Stored data >>

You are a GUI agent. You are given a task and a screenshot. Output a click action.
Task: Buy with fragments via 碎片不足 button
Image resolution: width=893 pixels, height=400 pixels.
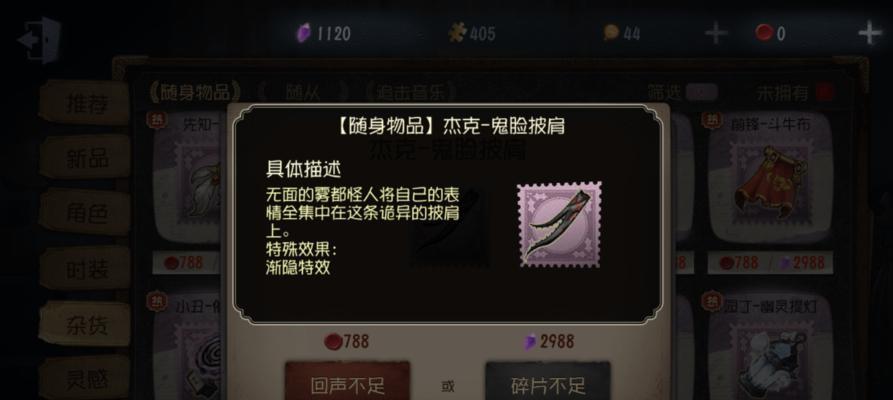pos(548,383)
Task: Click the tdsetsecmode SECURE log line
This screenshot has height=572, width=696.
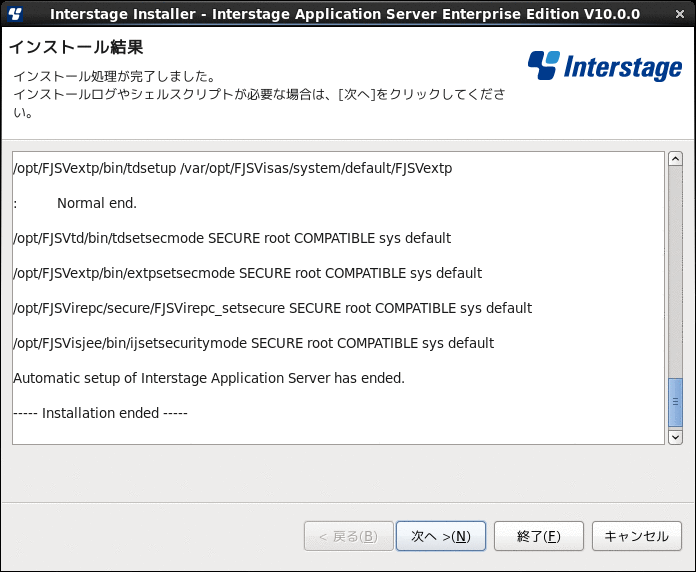Action: (x=232, y=238)
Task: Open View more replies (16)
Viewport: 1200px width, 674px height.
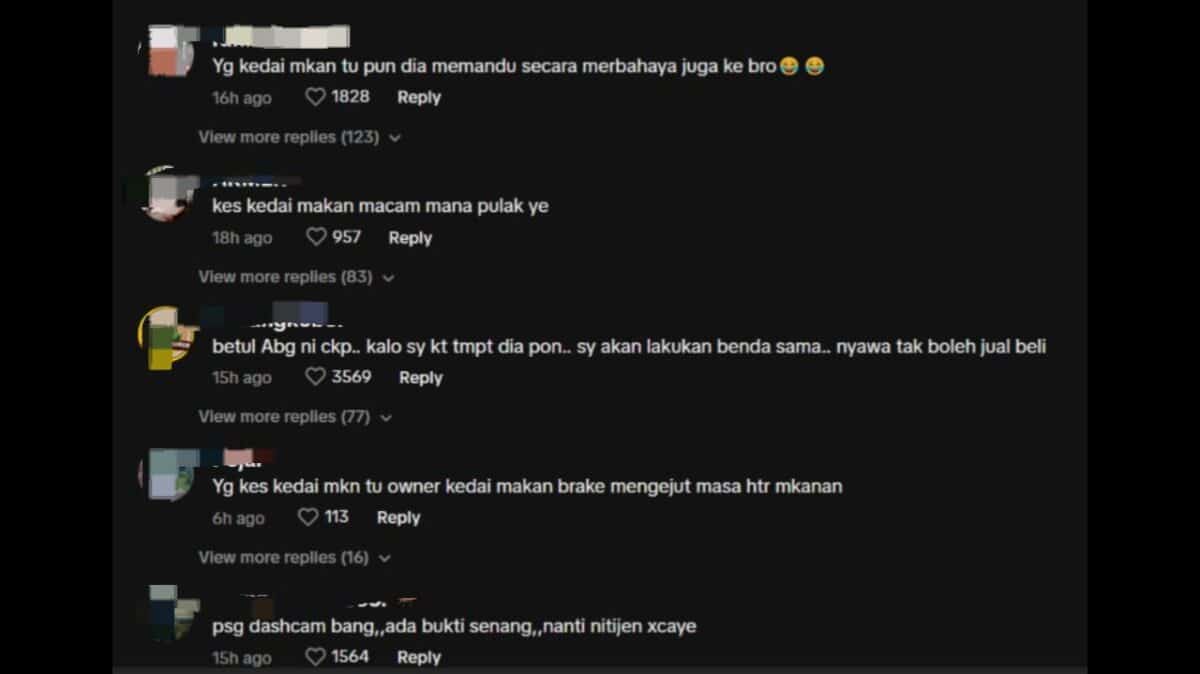Action: pyautogui.click(x=295, y=557)
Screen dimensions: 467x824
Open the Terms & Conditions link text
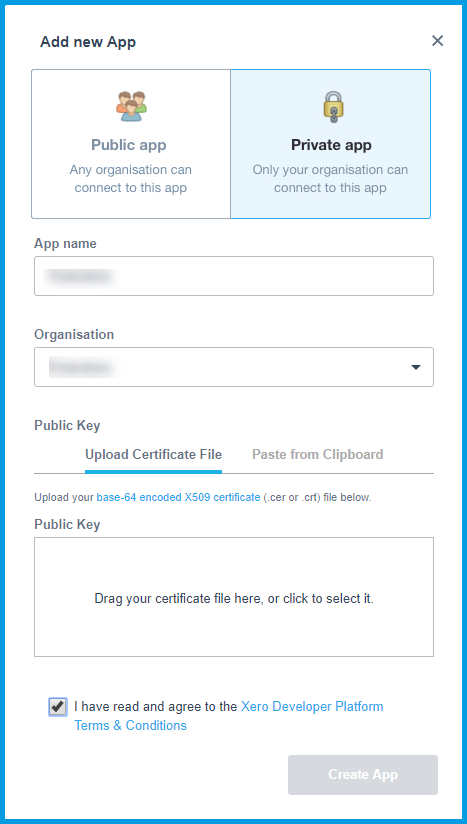[x=130, y=726]
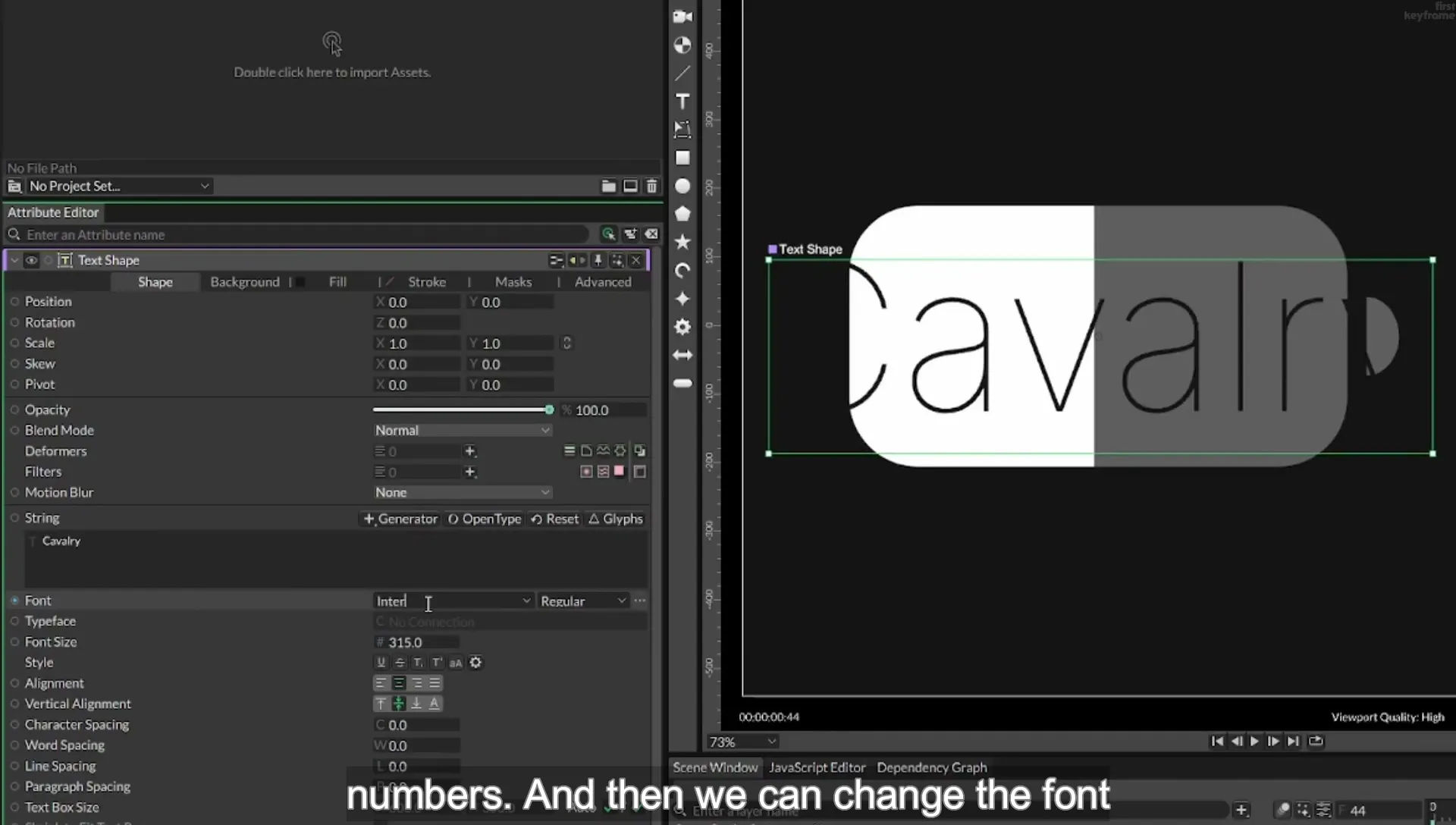
Task: Click the Font Size value field
Action: point(417,642)
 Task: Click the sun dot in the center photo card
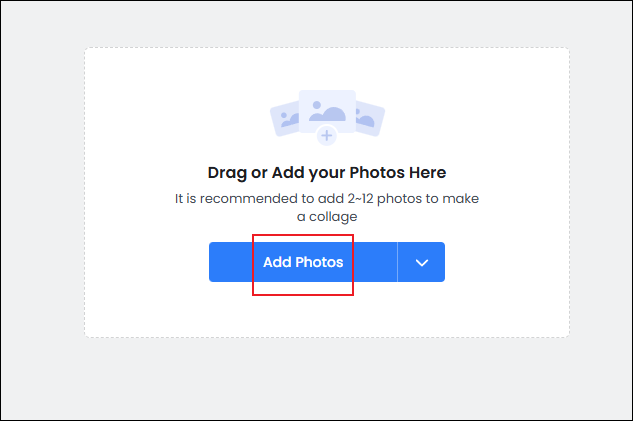(317, 103)
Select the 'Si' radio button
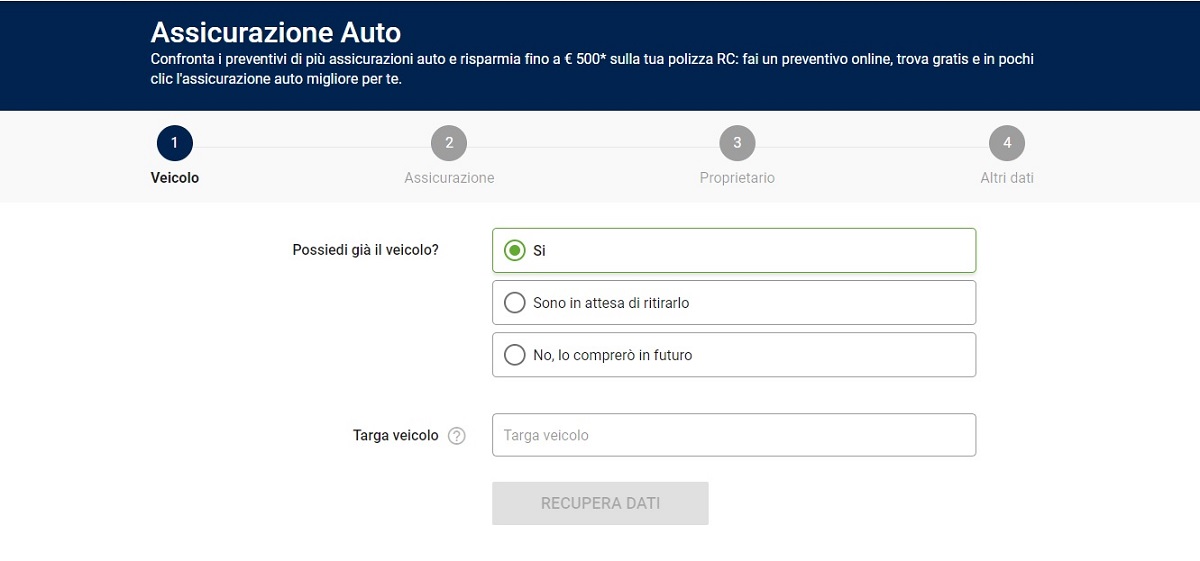Image resolution: width=1200 pixels, height=561 pixels. coord(515,251)
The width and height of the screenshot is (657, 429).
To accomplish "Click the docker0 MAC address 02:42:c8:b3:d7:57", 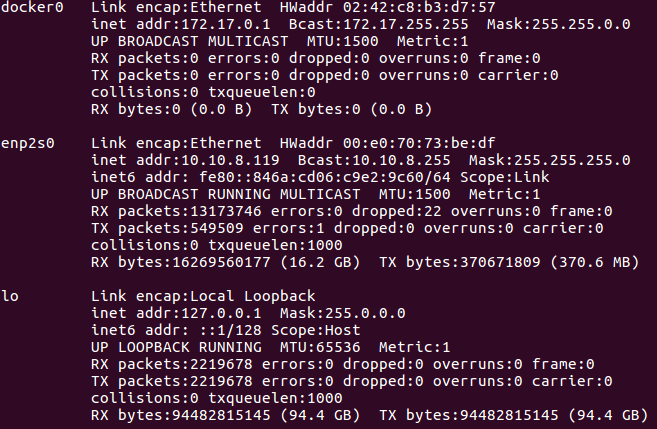I will (419, 7).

TASK BRIEF >> Taking the entries above, extract every line from the one bearing "Task: Click the tdsetsecmode SECURE log line" through the one bearing "Screen dimensions: 467x824", exactly, with no pictures.

REPLY TO THE EXERCISE >>
Task: Click the tdsetsecmode SECURE log line
This screenshot has height=572, width=696.
Action: (x=232, y=238)
Task: Open View more replies (16)
Viewport: 1200px width, 674px height.
Action: pyautogui.click(x=295, y=557)
Screen dimensions: 467x824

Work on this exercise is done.